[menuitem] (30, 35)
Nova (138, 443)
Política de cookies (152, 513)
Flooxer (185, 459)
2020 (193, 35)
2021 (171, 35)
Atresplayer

****************************************

- [EN QUÉ CONSISTE]:
Reescribe el listado completo, sin omitir ninguna línea, y desplaza las coordenadas sumando 130 a cada uno de sus números, por favor.

- [SOLUCIÓN]:
[menuitem] (160, 165)
Nova (268, 573)
Política de cookies (282, 643)
Flooxer (315, 589)
2020 (323, 165)
2021 (301, 165)
Atresplayer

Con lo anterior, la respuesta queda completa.